UNITED STATES DISTRICT COURT WESTERN DISTRICT OF LOUISIANA MONROE DIVISION Xiamen Baby Pretty Products Co., : : Plaintiff, : NO. 3:21-CV-00409 : VERSUS : JUDGE TERRY A. DOUGHTY : : Talbot’s Pharmaceuticals Family Products, LLC, MAG. JUDGE KAYLA MCCLUSKY : : Defendant. : : MEMORANDUM RULING Pending before the Court is Defendant Talbot’s Pharmaceuticals Family Products, LLC’s, motion to dismiss Plaintiff’s First Amended Complaint, filed on December 28, 2021. [Doc. No. 77]. Plaintiff filed a Memorandum in Opposition to the motion on January 19, 2022. [Doc. No. 80]. Defendant filed a reply on January 25, 2022. [Doc. No. 81]. For the reasons assigned below, Defendant’s Motion is GRANTED IN PART and DENIED IN PART. Furthermore, the Motion to Dismiss Plaintiff’s claims for post-suit direct and indirect infringement shall be converted to a Motion for Summary Judgment pursuant to Federal Rule of Civil Procedure 56. I. Background and Procedural History This suit involves the alleged infringement of a design patent and related claims. Around August 2018, Plaintiff and Defendant entered discussions regarding Defendant’s purchase and distribution of products made by Plaintiff. [Doc. No. 67, p. 2-3]. In particular, negotiations involved Defendant’s possible purchase and distribution of a baby toilet (“Product WY208”) for sale in the United States. Id. Due to a preexisting exclusive distributor agreement, Plaintiff could not offer Product WY208 to Defendant for distribution in the United States at that time. Id. at 3. Plaintiff offered instead to design a similar product for Defendant to distribute in the United States, but Defendant declined the offer and proceeded to develop its own baby toilet. Id. In approximately September 2018, Product WY208 became available for distribution in the United States. Id. Plaintiff offered Product WY208 to Defendant to purchase and distribute, but the parties could not agree on pricing and no deal was made. Id. Defendant proceeded to manufacture and sell its own version of a baby toilet. Id.
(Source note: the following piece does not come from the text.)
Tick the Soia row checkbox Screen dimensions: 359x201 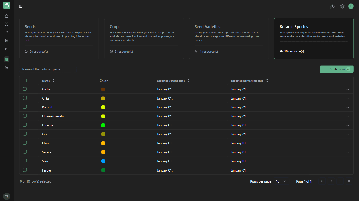[x=25, y=161]
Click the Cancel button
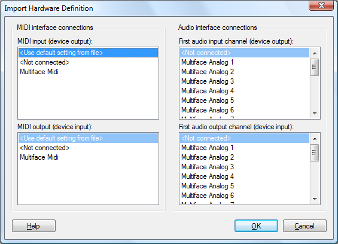338x244 pixels. coord(304,226)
On November 23, 2018, Plaintiff filed a U.S. Design Patent application on Product WY028. [Doc. No. 1-1, p.1]. That application issued as U.S. Design Patent No. D888,208 (“the ‘208 Patent”) on June 23, 2020. Id. On December 8, 2020, Plaintiff filed a Complaint in the United States District Court for the Southern District of Florida in connection with Defendant’s sale of its version of a baby toilet, alleging the following causes of action: (1) direct patent infringement, (2) inducement to infringe, (3) violations of the Lanham Act, 15 U.S.C. 1125(a), (4) violations of the Florida Deceptive and Unfair Trade Practices Act, and (5) unjust enrichment. [Doc. No. 1]. Defendant filed a motion to dismiss Causes of Action 2, 3, 4, and 5, which was granted in part and denied in part by this Court. [Doc. Nos. 25, 67]. Plaintiff’s claims

of inducement to infringe, violations of the Lanham Act, 15 U.S.C. 1125(a), and violations of the Florida Deceptive and Unfair Trade Practices Act were dismissed. [Doc. No. 65]. The Court denied the motion to dismiss Plaintiff’s Fifth Cause of Action for unjust enrichment. [Doc. No. 65]. Plaintiff filed its First Amended Complaint on December 6, 2021. [Doc. No. 67]. II. Standard of Review In reviewing a Rule 12(b)(6) motion, the Court must accept “all well-pleaded facts as true and view [] those facts in the light most favorable to the plaintiff [ ].” Butler v. S. Porter, 999 F.3d 287, 292 (5th Cir. 2021), cert. denied sub nom. Butler v. Porter, 142 S. Ct. 766 (2022) (quoting Gonzalez v. Kay, 577 F.3d 600, 603 (5th Cir. 2009)). “Factual allegations must be enough to raise a right to relief above the speculative level.” Bell Atl. Corp. v. Twombly, 550 U.S. 544, 555 (2007). “To survive a motion to dismiss, a complaint must contain sufficient factual matter, accepted as true, to ‘state a claim to relief that is plausible on its face.’” Ashcroft v. Iqbal, 556 U.S. 662, 678 (2009) (quoting Twombly, 550 U.S. at 570). III. Law and Analysis a. Failure to Join an Indispensable Party

Defendant argues that Plaintiff’s claims for direct and indirect (induced) infringement should be dismissed for failure to join an indispensable party. [Doc. No. 77]. If a patentee transfers “all substantial rights” to the patent, this amounts to an assignment or a transfer of title, which confers constitutional standing on the assignee to sue for infringement in its own name alone. Morrow v. Microsoft Corp., 499 F.3d 1332, 1340 (Fed. Cir. 2007). The ‘208 patent clearly lists Xiamen Baby Pretty Products Co., Ltd., as the assignee. [Doc. No. 1-1].1 Accordingly, it has standing to sue for infringement in its own name alone. Defendant’s Motion to Dismiss for failure to join an indispensable party is therefore DENIED.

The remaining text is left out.